WHAT TO WORK ON :: For the entries below, print exactly the lines between the line holding "Netherlands (217, 393)" and the line holding "Неподкупный сериалы (538, 2274)", inclusive, and nothing else.
*** Opening of LISTED ENTRIES ***
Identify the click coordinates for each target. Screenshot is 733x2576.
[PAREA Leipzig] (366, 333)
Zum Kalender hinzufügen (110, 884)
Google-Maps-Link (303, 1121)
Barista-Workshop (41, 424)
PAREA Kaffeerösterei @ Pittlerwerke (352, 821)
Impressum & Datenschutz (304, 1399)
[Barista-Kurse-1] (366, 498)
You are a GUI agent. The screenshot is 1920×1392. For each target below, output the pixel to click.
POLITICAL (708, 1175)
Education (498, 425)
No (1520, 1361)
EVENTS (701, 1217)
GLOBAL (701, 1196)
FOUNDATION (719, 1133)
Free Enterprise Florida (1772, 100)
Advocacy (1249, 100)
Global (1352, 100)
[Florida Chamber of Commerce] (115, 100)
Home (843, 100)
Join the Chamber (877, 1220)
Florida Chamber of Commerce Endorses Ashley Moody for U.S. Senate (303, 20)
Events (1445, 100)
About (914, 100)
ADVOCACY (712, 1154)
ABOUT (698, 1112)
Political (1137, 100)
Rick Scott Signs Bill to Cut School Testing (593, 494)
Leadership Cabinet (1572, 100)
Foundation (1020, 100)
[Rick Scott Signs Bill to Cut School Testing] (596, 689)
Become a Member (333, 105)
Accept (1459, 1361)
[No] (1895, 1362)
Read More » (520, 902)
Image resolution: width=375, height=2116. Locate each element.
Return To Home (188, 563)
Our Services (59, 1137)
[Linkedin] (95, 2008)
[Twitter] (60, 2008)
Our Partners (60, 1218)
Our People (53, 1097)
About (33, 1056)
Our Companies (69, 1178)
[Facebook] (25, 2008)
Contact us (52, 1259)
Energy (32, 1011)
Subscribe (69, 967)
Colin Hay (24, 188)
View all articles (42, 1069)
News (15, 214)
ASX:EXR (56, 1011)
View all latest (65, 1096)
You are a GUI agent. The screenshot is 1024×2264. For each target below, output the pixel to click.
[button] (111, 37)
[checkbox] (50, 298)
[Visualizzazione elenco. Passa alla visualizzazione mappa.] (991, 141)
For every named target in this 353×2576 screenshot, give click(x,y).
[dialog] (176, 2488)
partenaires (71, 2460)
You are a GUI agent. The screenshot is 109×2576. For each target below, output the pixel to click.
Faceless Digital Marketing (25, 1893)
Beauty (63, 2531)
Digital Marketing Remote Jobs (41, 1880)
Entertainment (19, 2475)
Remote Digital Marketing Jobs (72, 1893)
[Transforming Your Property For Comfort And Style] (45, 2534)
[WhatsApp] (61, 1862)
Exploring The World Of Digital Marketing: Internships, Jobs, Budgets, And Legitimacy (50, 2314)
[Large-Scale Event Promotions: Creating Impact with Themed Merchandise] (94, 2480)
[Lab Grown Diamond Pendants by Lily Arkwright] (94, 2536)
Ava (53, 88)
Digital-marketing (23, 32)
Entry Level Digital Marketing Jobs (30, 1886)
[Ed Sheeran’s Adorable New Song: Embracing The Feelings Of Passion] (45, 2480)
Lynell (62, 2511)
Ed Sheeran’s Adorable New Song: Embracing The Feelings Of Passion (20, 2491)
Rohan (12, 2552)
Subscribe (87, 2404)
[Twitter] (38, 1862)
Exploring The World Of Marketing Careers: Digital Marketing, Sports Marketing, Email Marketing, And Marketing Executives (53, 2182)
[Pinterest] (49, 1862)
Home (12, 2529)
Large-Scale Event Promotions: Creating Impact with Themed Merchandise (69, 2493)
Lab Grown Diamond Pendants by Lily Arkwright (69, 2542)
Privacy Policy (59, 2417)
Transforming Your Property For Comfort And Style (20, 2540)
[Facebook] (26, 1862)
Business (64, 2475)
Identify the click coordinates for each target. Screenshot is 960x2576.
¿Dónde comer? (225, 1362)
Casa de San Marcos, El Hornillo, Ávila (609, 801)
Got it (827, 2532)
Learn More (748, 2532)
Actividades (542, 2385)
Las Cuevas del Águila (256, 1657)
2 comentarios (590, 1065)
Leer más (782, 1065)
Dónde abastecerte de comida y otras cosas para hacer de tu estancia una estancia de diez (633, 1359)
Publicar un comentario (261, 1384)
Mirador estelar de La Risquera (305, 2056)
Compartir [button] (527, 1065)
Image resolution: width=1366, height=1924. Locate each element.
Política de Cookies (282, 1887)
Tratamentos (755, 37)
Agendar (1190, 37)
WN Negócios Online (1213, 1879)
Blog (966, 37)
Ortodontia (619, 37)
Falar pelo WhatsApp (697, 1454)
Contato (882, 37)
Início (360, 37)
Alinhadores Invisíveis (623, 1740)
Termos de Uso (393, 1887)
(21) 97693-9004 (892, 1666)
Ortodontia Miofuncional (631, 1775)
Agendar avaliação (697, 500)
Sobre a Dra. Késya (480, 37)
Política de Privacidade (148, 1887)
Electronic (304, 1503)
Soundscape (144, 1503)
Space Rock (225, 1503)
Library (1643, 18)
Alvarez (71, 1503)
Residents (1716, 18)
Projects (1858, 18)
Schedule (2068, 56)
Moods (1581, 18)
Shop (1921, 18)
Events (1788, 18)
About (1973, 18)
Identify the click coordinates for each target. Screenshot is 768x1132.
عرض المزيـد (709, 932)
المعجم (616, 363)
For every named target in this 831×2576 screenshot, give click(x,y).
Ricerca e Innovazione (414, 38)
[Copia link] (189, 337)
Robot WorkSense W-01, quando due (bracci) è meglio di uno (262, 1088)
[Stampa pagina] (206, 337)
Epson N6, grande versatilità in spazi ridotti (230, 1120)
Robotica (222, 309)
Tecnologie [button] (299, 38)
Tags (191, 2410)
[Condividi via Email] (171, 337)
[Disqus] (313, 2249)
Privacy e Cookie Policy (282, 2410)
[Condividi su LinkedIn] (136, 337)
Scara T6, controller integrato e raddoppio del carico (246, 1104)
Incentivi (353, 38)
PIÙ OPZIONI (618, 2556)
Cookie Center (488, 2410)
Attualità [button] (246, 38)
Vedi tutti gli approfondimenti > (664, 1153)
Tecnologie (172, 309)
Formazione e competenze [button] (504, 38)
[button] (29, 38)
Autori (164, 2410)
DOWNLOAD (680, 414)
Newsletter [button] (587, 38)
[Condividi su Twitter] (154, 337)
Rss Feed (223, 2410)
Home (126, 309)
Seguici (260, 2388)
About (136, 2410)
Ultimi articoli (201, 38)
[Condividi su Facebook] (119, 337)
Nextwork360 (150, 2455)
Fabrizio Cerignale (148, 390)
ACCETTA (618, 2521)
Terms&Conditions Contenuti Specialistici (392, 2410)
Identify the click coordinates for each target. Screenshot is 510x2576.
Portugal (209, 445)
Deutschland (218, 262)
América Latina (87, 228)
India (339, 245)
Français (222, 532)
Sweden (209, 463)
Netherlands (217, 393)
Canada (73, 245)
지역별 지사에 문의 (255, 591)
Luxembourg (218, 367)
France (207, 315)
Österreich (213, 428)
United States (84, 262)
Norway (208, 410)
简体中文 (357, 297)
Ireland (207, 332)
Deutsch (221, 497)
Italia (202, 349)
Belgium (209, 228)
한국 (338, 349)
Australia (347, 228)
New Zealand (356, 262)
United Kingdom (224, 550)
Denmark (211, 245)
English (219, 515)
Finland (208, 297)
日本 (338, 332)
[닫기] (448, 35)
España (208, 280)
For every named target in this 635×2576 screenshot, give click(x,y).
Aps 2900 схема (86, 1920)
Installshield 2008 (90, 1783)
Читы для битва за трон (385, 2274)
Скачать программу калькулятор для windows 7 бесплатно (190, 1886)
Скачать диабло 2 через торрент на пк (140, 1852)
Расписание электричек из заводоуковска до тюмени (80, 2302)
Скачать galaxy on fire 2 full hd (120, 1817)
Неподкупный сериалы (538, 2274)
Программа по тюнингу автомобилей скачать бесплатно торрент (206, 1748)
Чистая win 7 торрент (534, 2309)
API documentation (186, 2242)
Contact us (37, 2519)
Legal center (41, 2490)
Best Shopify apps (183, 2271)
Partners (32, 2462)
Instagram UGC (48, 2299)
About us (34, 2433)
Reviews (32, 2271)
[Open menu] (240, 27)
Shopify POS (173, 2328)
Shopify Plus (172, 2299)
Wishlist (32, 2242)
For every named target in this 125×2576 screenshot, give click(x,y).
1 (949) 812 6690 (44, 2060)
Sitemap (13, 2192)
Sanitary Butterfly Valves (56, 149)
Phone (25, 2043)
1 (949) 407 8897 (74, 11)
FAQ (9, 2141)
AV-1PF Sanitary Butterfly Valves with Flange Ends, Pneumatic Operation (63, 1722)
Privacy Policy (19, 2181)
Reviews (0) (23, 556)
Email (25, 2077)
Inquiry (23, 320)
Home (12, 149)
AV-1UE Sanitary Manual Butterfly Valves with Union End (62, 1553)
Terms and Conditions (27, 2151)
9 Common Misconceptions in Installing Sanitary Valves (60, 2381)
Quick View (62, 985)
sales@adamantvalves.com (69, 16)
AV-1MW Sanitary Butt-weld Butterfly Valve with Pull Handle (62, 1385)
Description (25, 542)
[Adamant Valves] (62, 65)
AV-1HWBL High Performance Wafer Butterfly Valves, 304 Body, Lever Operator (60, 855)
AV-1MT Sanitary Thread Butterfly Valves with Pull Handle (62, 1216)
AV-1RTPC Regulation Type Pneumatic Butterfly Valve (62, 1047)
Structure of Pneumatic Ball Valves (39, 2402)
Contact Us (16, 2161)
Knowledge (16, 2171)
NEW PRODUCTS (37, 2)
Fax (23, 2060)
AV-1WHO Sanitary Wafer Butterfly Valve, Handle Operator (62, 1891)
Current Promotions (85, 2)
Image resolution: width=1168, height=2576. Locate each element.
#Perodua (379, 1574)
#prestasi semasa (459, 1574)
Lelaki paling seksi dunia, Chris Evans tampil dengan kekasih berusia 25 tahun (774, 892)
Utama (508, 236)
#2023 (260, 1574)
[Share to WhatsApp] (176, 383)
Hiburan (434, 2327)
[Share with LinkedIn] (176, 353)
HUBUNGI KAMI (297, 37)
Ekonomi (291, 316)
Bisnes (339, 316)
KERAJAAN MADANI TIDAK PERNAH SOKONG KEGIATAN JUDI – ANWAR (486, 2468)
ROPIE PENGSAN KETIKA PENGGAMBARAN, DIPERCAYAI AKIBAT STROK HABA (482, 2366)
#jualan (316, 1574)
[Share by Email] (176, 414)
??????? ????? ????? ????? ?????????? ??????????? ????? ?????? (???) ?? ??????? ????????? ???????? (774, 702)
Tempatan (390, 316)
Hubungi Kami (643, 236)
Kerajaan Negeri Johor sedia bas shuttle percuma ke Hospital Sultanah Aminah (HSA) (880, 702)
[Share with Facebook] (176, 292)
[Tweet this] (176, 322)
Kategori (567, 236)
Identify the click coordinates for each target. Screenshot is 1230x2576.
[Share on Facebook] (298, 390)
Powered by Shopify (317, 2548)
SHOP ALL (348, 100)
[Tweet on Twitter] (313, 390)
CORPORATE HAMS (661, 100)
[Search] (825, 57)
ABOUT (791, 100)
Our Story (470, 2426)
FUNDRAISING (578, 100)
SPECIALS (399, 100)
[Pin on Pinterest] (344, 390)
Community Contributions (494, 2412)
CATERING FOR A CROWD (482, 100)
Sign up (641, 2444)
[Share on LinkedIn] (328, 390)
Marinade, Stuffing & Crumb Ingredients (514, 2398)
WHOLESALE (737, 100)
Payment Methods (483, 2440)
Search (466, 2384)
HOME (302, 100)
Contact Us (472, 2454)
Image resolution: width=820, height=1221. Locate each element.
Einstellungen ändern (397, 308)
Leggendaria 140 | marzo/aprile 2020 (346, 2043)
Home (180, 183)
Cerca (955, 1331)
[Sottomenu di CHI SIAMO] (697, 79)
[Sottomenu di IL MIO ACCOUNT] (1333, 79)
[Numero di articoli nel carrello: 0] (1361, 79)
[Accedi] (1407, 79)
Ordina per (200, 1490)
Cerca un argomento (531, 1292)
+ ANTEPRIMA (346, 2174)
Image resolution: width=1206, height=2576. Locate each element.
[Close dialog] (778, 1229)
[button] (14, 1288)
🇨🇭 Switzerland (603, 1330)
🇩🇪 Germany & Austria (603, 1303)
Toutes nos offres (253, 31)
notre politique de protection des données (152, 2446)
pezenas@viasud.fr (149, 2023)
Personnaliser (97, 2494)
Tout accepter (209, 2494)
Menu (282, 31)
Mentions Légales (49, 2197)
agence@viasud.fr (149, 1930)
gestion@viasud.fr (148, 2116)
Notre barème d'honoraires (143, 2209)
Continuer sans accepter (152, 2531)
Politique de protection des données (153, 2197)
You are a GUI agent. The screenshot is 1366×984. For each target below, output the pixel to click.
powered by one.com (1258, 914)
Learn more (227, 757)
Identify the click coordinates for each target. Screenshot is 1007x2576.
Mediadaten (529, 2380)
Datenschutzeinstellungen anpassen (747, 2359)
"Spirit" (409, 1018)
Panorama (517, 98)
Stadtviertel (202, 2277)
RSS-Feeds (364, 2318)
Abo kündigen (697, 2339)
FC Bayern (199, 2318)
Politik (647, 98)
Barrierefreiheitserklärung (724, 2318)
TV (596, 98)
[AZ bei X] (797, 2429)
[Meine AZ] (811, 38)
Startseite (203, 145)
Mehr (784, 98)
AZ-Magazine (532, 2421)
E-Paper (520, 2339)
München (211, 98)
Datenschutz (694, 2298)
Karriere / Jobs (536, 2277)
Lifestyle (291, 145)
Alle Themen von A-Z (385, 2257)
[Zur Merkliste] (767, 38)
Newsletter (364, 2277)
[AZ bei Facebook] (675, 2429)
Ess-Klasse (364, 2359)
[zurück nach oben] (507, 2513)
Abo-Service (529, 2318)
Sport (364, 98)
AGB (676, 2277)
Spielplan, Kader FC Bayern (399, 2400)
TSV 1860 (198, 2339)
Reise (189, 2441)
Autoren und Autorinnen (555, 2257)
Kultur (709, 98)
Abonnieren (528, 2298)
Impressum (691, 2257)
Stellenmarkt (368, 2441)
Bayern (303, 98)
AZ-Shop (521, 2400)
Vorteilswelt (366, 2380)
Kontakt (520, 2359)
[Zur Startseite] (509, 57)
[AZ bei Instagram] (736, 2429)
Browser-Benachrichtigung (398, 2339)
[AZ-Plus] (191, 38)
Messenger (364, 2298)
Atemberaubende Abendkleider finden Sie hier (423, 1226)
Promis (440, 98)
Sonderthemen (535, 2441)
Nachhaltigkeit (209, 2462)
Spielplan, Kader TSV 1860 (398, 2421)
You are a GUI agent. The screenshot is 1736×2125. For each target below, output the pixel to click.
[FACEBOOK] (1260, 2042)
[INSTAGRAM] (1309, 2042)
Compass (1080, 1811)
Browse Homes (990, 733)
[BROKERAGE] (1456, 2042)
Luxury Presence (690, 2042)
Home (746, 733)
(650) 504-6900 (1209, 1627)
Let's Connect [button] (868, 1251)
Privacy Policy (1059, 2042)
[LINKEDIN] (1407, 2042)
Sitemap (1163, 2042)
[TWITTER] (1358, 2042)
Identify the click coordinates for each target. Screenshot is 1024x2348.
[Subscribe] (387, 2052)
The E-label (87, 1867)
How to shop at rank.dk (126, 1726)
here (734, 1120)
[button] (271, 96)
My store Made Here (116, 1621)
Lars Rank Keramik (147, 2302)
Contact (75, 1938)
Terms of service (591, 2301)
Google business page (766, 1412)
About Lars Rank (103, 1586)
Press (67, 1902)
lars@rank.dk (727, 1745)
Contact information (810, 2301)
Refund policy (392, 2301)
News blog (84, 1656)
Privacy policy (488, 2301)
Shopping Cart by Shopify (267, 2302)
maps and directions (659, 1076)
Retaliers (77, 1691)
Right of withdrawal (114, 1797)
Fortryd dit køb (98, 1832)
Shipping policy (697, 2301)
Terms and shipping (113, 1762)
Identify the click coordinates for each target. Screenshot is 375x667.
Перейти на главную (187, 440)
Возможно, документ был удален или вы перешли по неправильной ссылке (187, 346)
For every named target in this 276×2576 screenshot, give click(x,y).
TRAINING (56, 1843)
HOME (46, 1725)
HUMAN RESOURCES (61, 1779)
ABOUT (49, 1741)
*** Close of LISTED ENTRIES ***
THE ANSWER ::
Netherlands (217, 393)
Canada (73, 245)
지역별 지사에 문의 (255, 591)
Luxembourg (218, 367)
France (207, 315)
Österreich (213, 428)
United States (84, 262)
Norway (208, 410)
简体中文 (357, 297)
Ireland (207, 332)
Deutsch (221, 497)
Italia (202, 349)
Belgium (209, 228)
한국 (338, 349)
Australia (347, 228)
New Zealand (356, 262)
United Kingdom (224, 550)
Denmark (211, 245)
English (219, 515)
Finland (208, 297)
日本 (338, 332)
[닫기] (448, 35)
España (208, 280)
For every named target in this 635×2576 screenshot, give click(x,y).
Aps 2900 схема (86, 1920)
Installshield 2008 (90, 1783)
Читы для битва за трон (385, 2274)
Скачать программу калькулятор для windows 7 бесплатно (190, 1886)
Скачать диабло 2 через торрент на пк (140, 1852)
Расписание электричек из заводоуковска до тюмени (80, 2302)
Скачать galaxy on fire 2 full hd (120, 1817)
Неподкупный сериалы (538, 2274)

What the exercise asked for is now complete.